> Required task: Gather every line in the records below that contains the word "screenshot" and copy each of those lines in full.

> Data in this exercise:
========

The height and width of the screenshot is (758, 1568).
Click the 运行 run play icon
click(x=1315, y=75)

========

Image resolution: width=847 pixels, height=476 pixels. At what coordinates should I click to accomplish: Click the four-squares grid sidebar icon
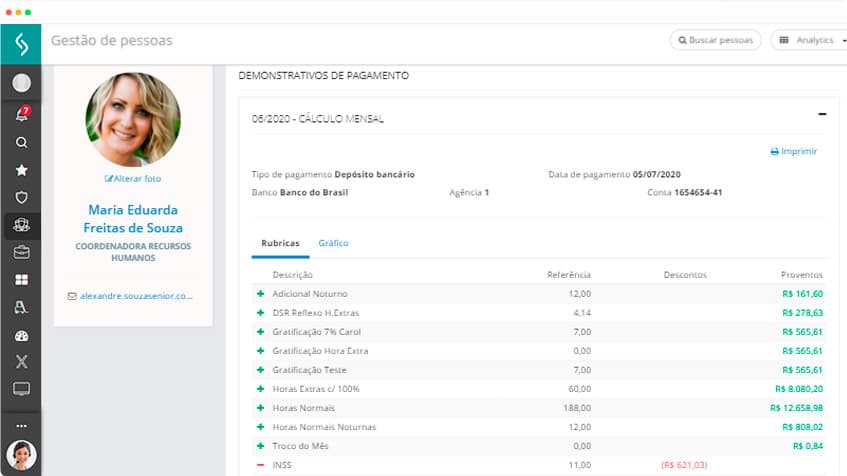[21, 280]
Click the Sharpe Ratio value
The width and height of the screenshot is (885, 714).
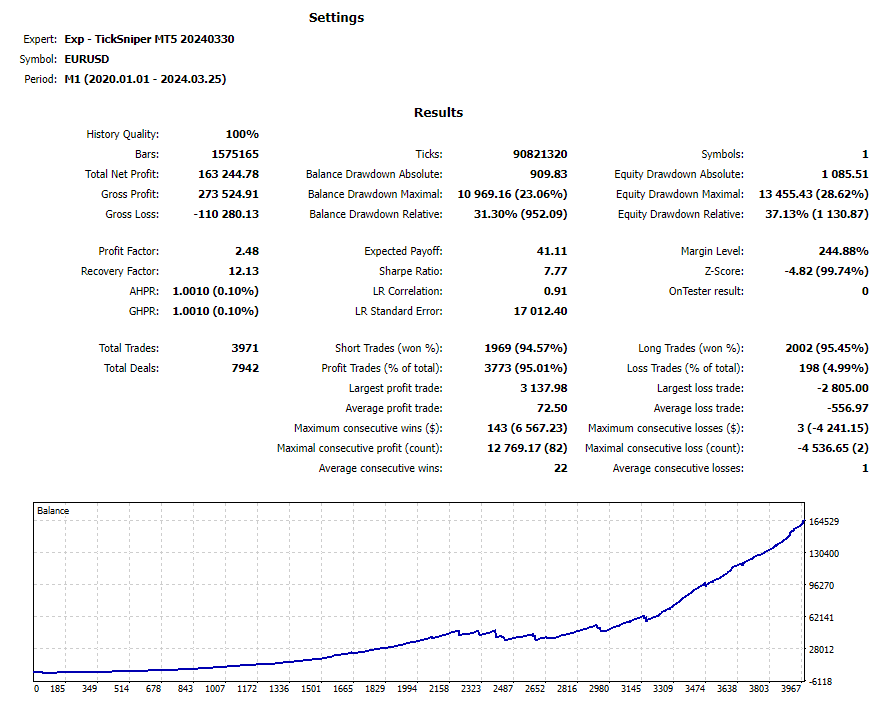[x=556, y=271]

========

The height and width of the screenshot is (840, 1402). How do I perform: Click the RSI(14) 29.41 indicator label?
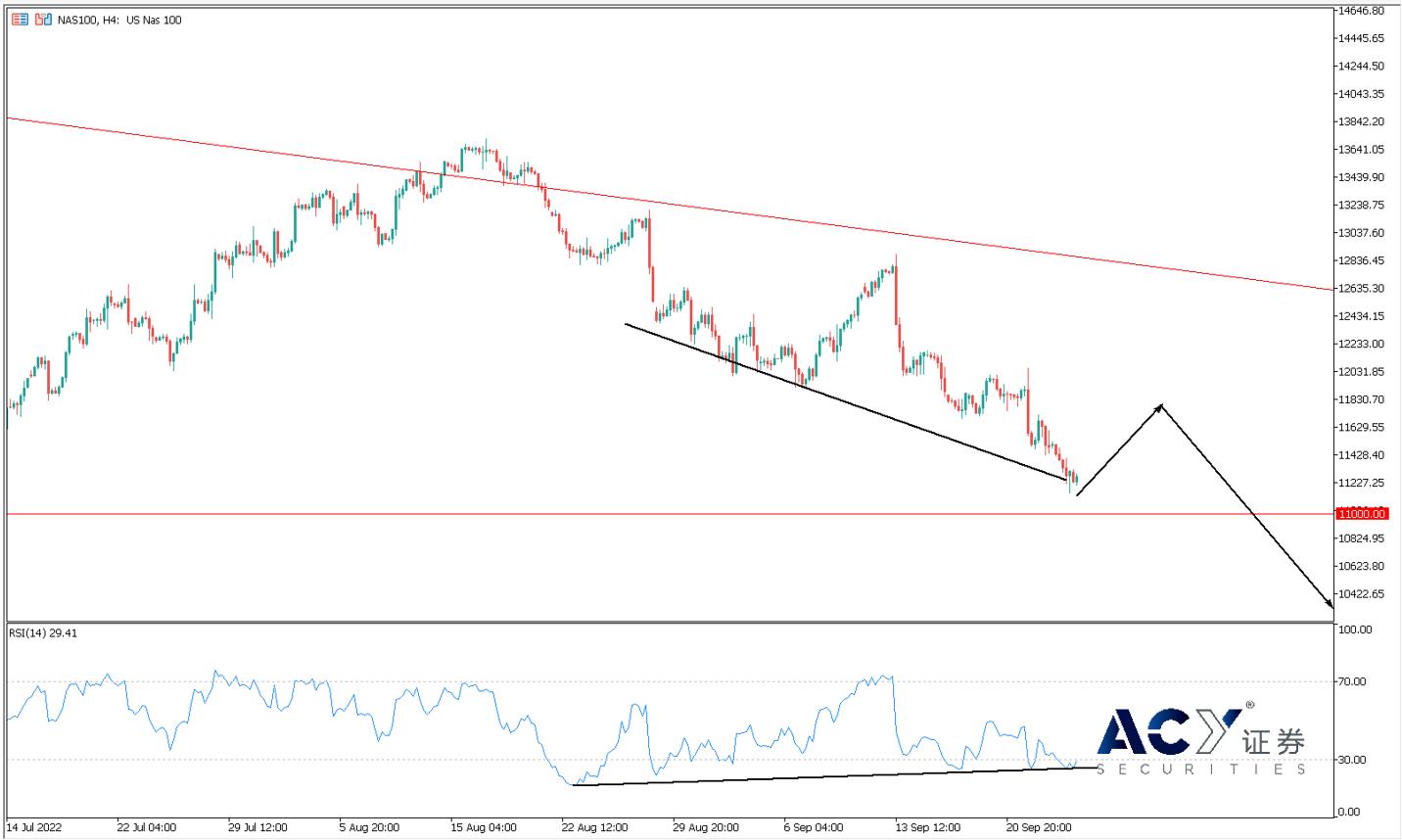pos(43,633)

========

> Full output:
The height and width of the screenshot is (758, 1568).
The width and height of the screenshot is (885, 714).
The height and width of the screenshot is (840, 1402). How do I perform: Click the RSI(14) 29.41 indicator label?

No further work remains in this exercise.